======== Supplied entries ========
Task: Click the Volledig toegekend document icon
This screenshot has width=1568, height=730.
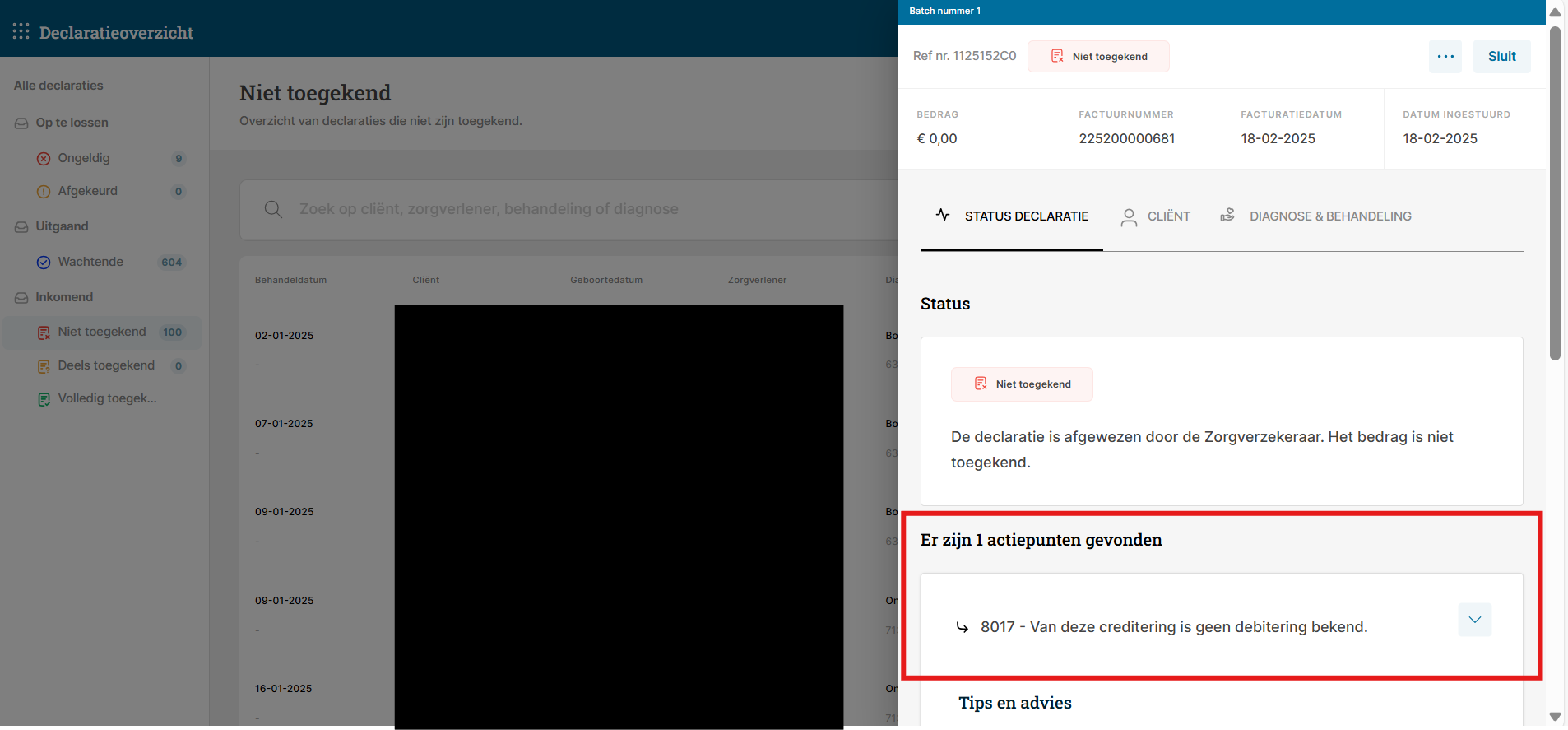Action: pos(44,399)
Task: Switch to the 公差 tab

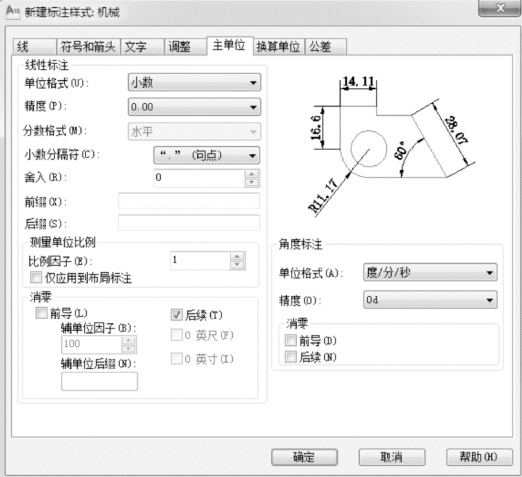Action: click(x=326, y=47)
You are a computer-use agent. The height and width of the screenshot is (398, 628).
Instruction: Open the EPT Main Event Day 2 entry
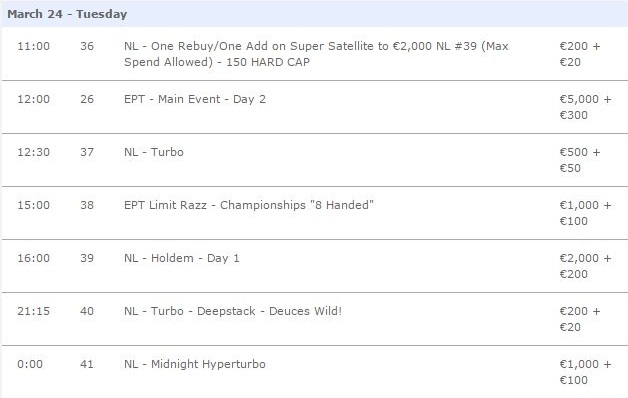tap(195, 99)
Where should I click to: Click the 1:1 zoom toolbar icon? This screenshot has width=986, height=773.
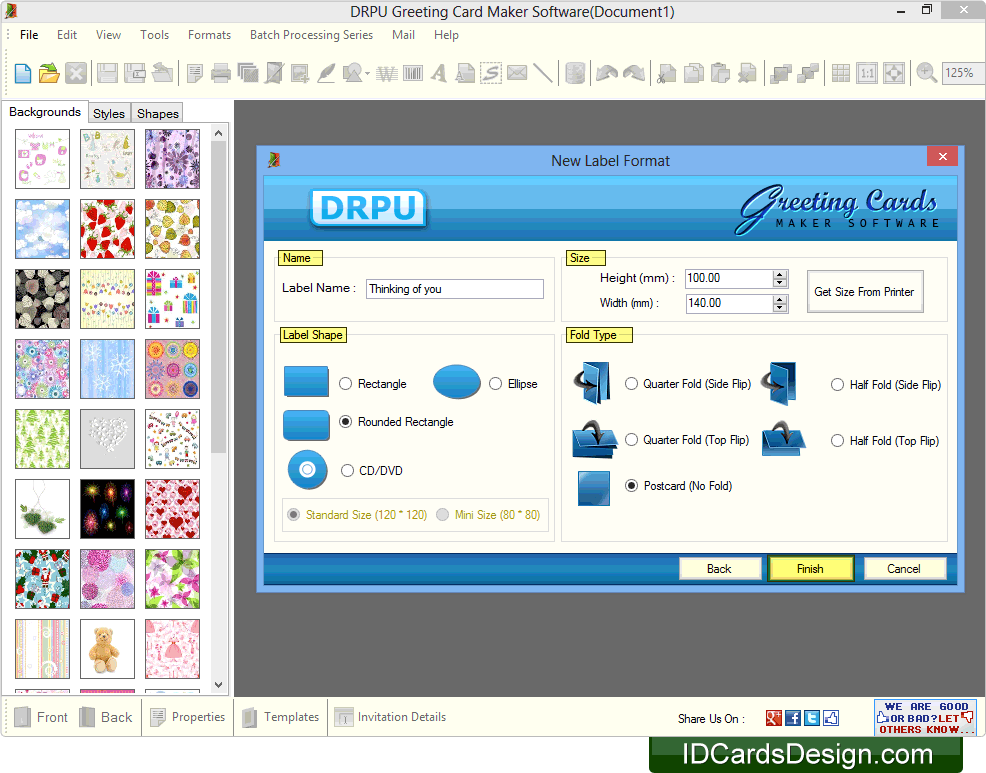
========
● **Activity**:
Retype, word for word, the line containing "Instruction: Open the" and each line after it through the end of the data, leaving any picture out.

● **Solved problem**:
Instruction: Open the EPT Main Event Day 2 entry
tap(195, 99)
Where should I click to: Click the 1:1 zoom toolbar icon? This screenshot has width=986, height=773.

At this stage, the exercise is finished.